The year was 1998, and there was no iTunes. My only other alternative was to buy the full CD at $12-17. As a poor college student, I could only afford to buy maybe 3 CD's a year, and Fastball's album would not have been one of them. I would therefore never have heard the song (or paid for it) and never would have gone to the Viper room.
First. Pirates, most of the time, take away from the potential revenue of a copyright owner. You can argue that you wouldn't have used that product otherwise anyway, but thats not always true.
Second. The reason the music industry is booming with the likes of iTunes is the convenient access to it. In the past, it was more convenient to pirate, now its more convenient to buy than it is to pirate.
In the past, it was more convenient to pirate, now its more convenient to buy than it is to pirate.

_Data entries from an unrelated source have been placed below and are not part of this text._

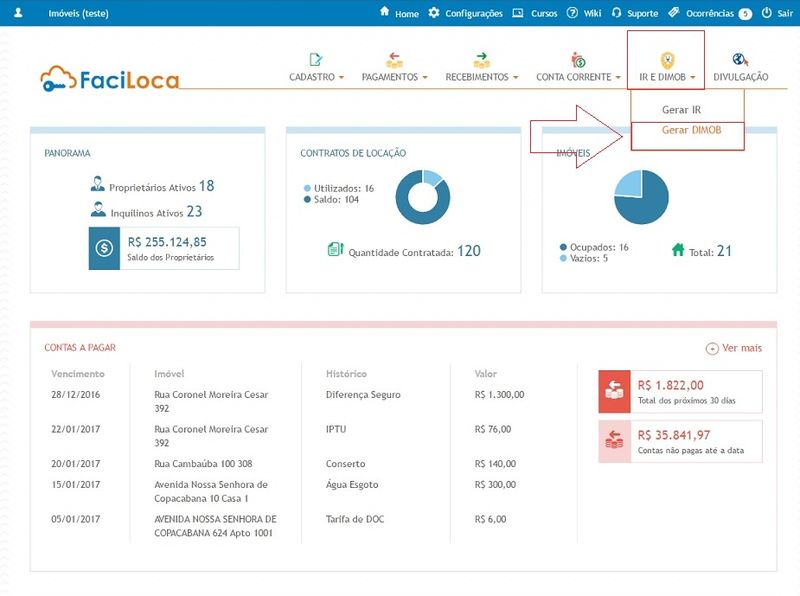Expand the Recebimentos dropdown menu
The width and height of the screenshot is (800, 596).
[x=482, y=76]
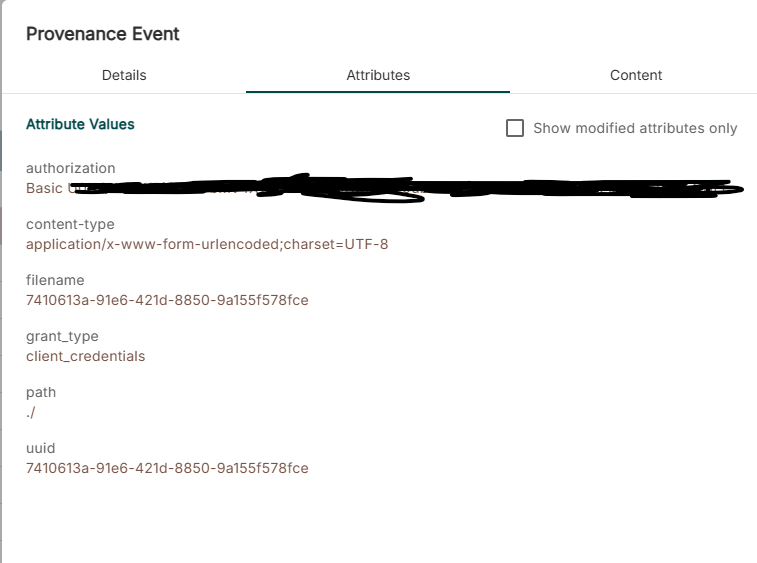Viewport: 757px width, 563px height.
Task: Click the Attribute Values section heading
Action: 80,125
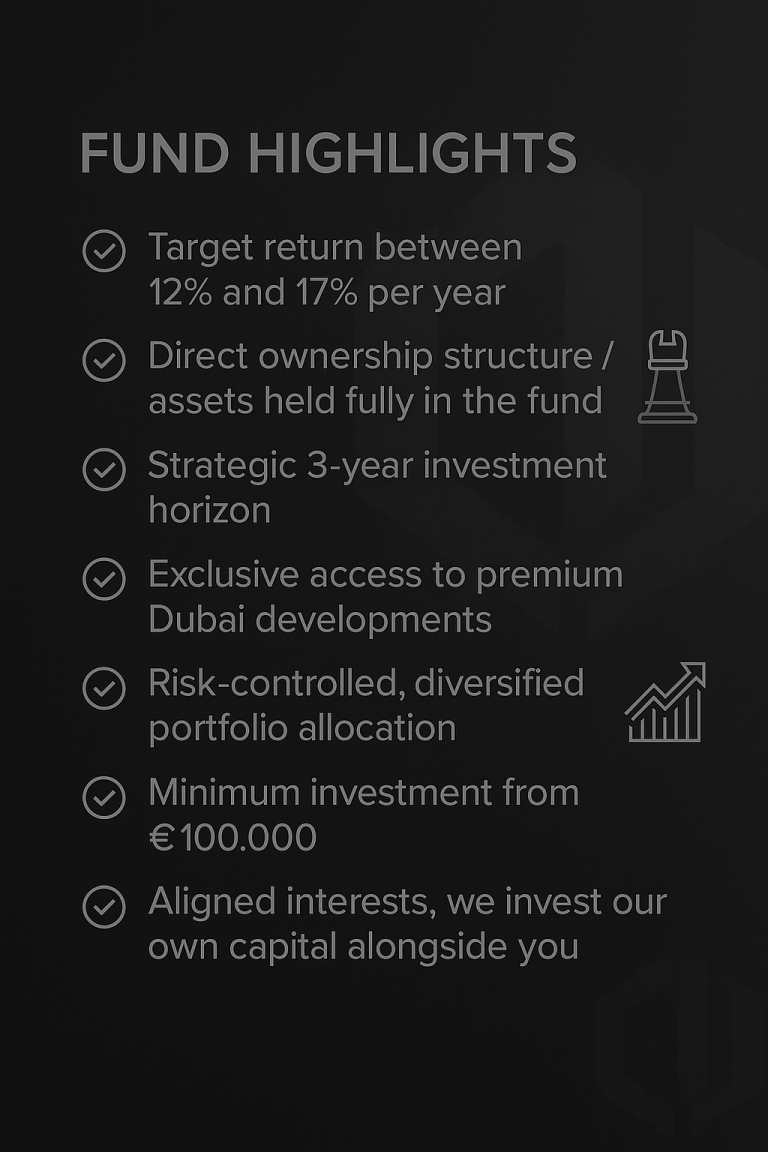Click the '12% and 17% per year' line

pos(326,293)
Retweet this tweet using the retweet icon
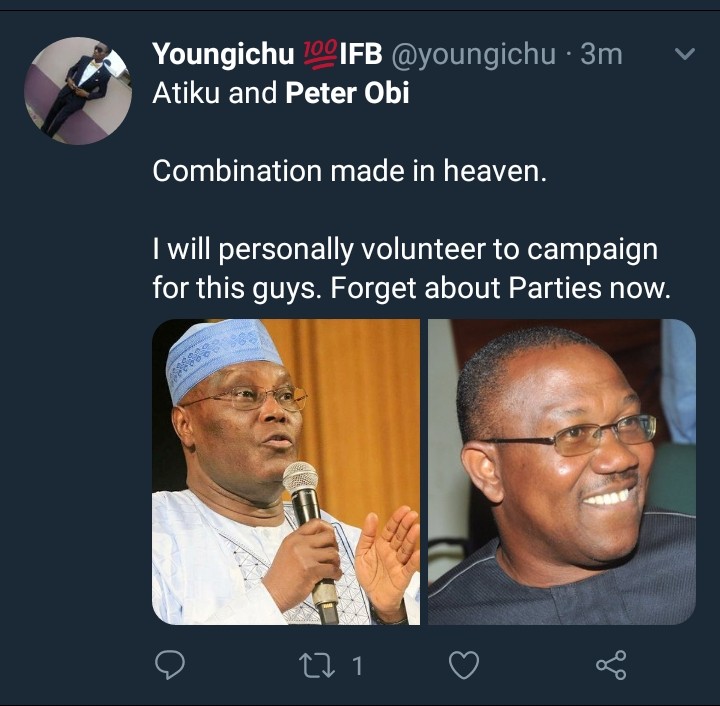 [317, 665]
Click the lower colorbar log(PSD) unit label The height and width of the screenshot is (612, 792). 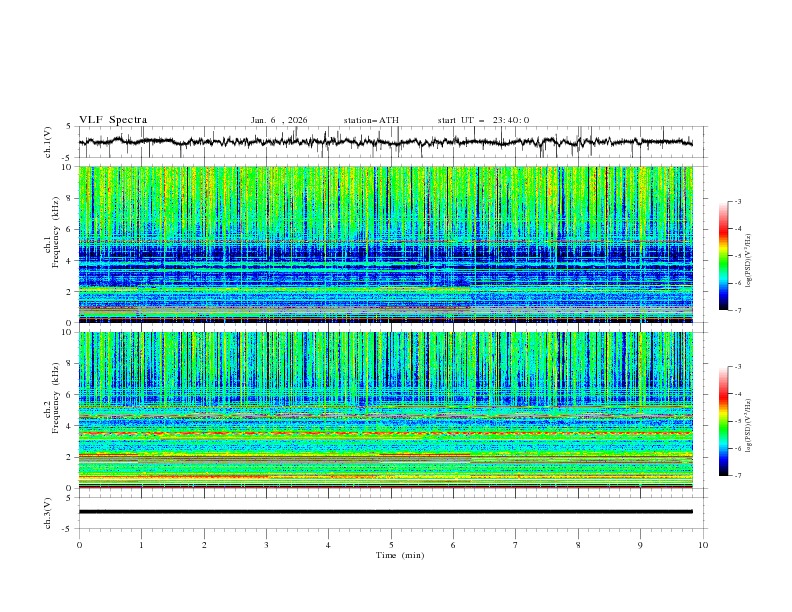pyautogui.click(x=748, y=421)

I'll agree with you there, but I don't think legal music downloads could have succeeded if they hadn't been illegal first, in the same way that freemium services become so popular based on the free option, only later to make money with the paid plan. Take my generation, who went to college from 1998-2002...we got so used to downloading illegally (the scour.net guys were in the next building over from me), that we still download today, just on iTunes since we have money now.
The problem is there have not been big enough studies into the effects of piracy. It's very difficult to control for the various factors such as the overall economy, purchasing reasons, packaging and ease of use, etc.
Anecdotally, it appears to vary widely from person-to-person, year, type of content, etc. But I find it interesting that technology-minded people tend to emphasize the positive aspects without any real evidence that on the whole they outweigh the negative. You've never bought $1 DVDs on the corner, but it's very common for others.
Do you hold the same opinion when it comes to software? And by software I mean code you've spent months laboring over that you perhaps hope to make some sort of living off of.
I love it that people who simply take anything sold under terms they disagree with also demand political correctness from the rest of the world and, particularly, from the industries who they're taking things from.
Believe it or not, people don't like being called thieves, especially when they're not stealing anything.
I may be a pirate, but if US TV companies actually gave me a choice to buy their programmes with some degree of timeliness, perhaps I wouldn't need to be.
Just so you know where I'm coming from: I actually think what you'd doing is a form of theft. I don't think the word is inappropriate. You are free to disagree. I think many objections to the word "theft" in this context are reasonable, even I don't agree with them.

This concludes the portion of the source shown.